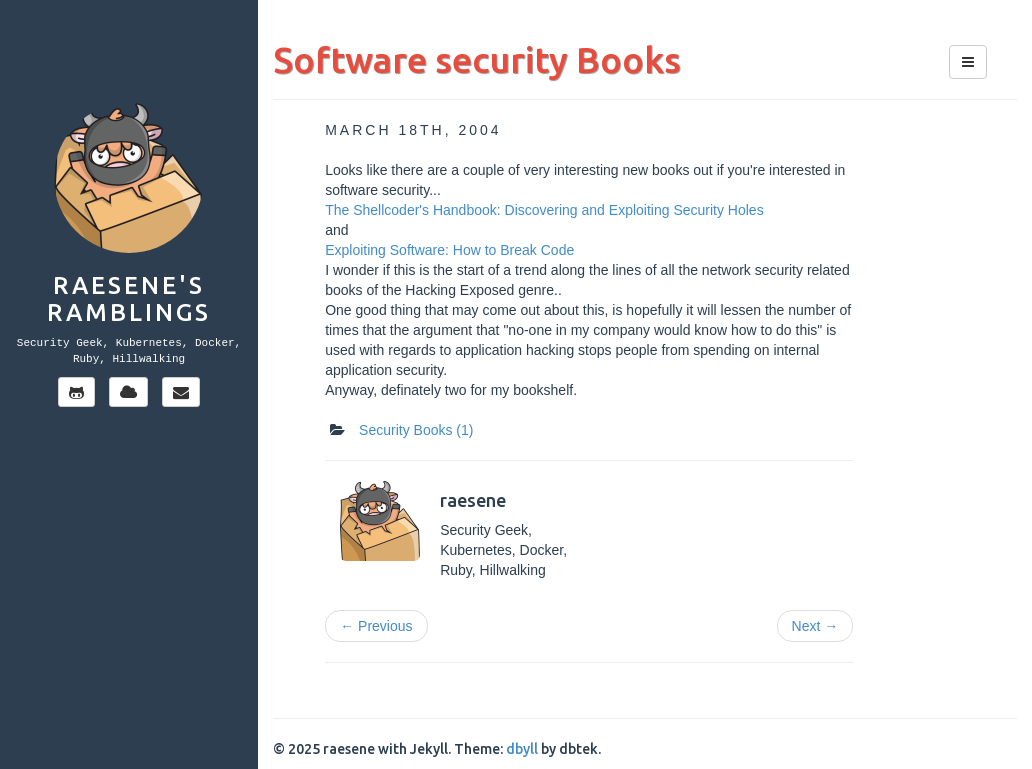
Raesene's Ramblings (129, 298)
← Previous (376, 626)
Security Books (416, 430)
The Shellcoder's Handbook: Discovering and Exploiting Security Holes (544, 210)
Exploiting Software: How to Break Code (449, 250)
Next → (815, 626)
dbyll (522, 749)
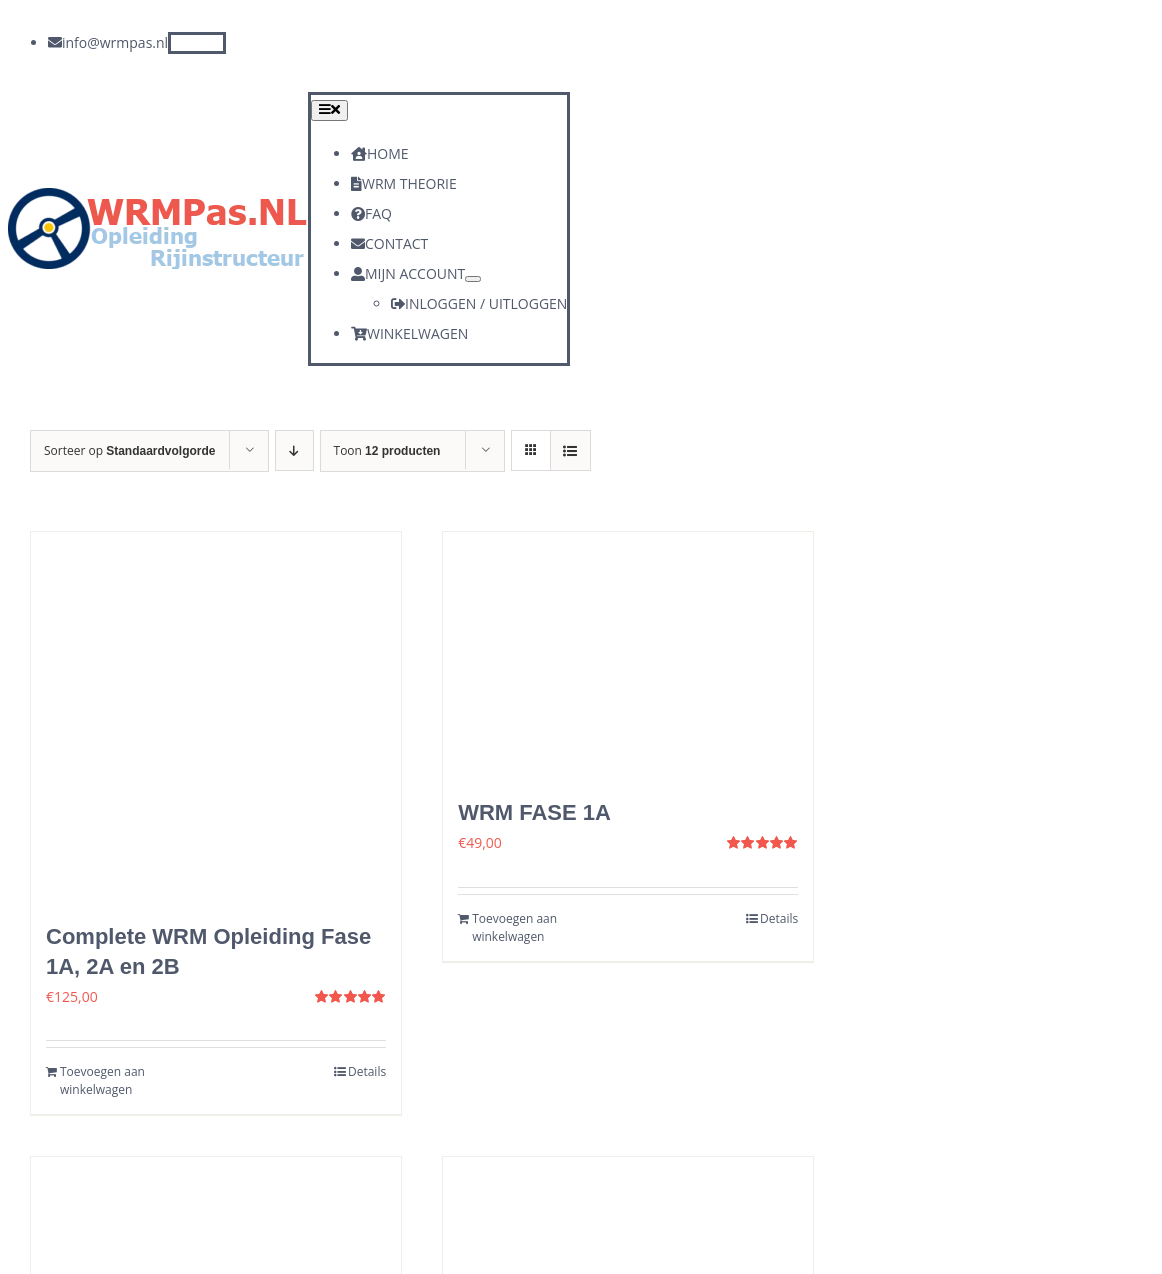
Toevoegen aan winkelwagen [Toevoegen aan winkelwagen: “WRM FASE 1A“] (514, 927)
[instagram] (215, 43)
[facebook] (179, 43)
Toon (387, 450)
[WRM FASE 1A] (628, 655)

+---+

Format these records as a two-column CSV with the columns "target" and "coordinates", one row per record: the record's text in the first column and its answer in the second. Put each field in double quotes, replace line breaks with spaces, and leave out the pictures.

target,coordinates
"Raesene's Ramblings","(129, 298)"
"← Previous","(376, 626)"
"Security Books","(416, 430)"
"The Shellcoder's Handbook: Discovering and Exploiting Security Holes","(544, 210)"
"Exploiting Software: How to Break Code","(449, 250)"
"Next →","(815, 626)"
"dbyll","(522, 749)"
"Toevoegen aan winkelwagen [Toevoegen aan winkelwagen: “WRM FASE 1A“]","(514, 927)"
"[instagram]","(215, 43)"
"[facebook]","(179, 43)"
"Toon","(387, 450)"
"[WRM FASE 1A]","(628, 655)"